** ТЕКСТОВЫЙ БЛОК **
П. С.: Слушая Вас, я не могу отделаться от впечатления, что все эти скандалы повторяются сегодня – только с участием других актеров. Мне представляется, будто Вы, напомнив о драмах, разыгравшихся вокруг Ранка и Грюнбергера, тем самым дали и косвенное объяснение того, почему я, вероятно, все же имел достаточно веские основания включать в «Сферы I» столь обширные резиньяции – все эти воспоминания о староевропейской магологии, о предшествовавших психоанализу науках о близких отношениях, о нашумевшем животном магнетизме, о том, что я называю негативной гинекологией, о плацентологии, о старой теории гения и теории хранителя, сопровождающего душу, о пренатальной психоакустике, о спекуляциях относительно Троицы и еще бог весть что: в каждом отдельном случае речь шла не о чем ином, как о попытках собрать то, что было вытеснено в ходе приведения <наук> к норме, к нормальному виду, – но при этом собрать как консолидированное и изложенное на бумаге знание, чтобы послать его бутылочной почтой какому-нибудь следующему поколению – поколению, которое, вероятно, когда-нибудь снова получит такой же исторический шанс научиться чему-то, какой имели те, у кого открылись глаза между 1965 и 1980 годом.

** ИСХОДНЫЕ ДАННЫЕ **
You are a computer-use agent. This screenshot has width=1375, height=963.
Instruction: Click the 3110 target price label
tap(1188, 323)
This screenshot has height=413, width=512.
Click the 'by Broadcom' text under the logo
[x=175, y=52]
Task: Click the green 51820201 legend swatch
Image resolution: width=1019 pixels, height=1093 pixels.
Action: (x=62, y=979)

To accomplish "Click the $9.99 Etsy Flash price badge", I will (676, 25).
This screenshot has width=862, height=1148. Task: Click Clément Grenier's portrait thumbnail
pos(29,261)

** ПОРЯДОК РАБОТЫ **
1. Переведите на английский язык первое предложение фрагмента беседы: «Слушая Вас, я не могу отделаться от впечатления, что все эти скандалы повторяются сегодня – только с участием других актеров».
2. Ответьте по фрагменту беседы на вопросы:
(a) Вокруг каких двух фамилий разыгрались упомянутые драмы?
(b) В какую работу включены обширные резиньяции?
(c) Между какими годами открылись глаза у поколения, имевшего исторический шанс?
3. Подхватите фрагмент беседы и продолжите его, начиная после последнего предложения.
Листинг для работы не нужен.

** ОТВЕТЫ К ЗАДАНИЯМ **
1. Listening to you, I can't shake the impression that all these scandals are repeating themselves today – only with other actors involved.

2.
(a) Ранк и Грюнбергер.
(b) «Сферы I».
(c) Между 1965 и 1980 годом.

3.
Никто их тех, кого подхватило и увлекло с собой это время, и представить себе не мог, что мы когда-нибудь снова сможем прийти в такую фазу сужения и стеснения, какую мы наблюдаем ныне. Мы были настолько наивны – это даже невозможно себе представить, – когда верили в самоочевидность прогресса, в то, что он предполагается сам собой, – причем этот прогресс пойдет, в общем и целом, только в тех направлениях, которые сулили прорывы шестидесятых годов, то есть в направлении культурной революции, в анархо-экологическом и экспериментально-креативном направлении. Сегодня мы знаем, что ни о каком продолжении развития по этим линиям не могло быть и речи. Моя «Критика цинического разума» была непроизвольным резюме всей ситуации, которая тогда складывалась, – поэтому сегодня она читается как последняя вольная лесная песнь романтики освобождения. Сегодня у нас есть повод поразмыслить над тем, какой смысл для эволюции имели все те ограничения и стеснения, которые были осуществлены с тех пор.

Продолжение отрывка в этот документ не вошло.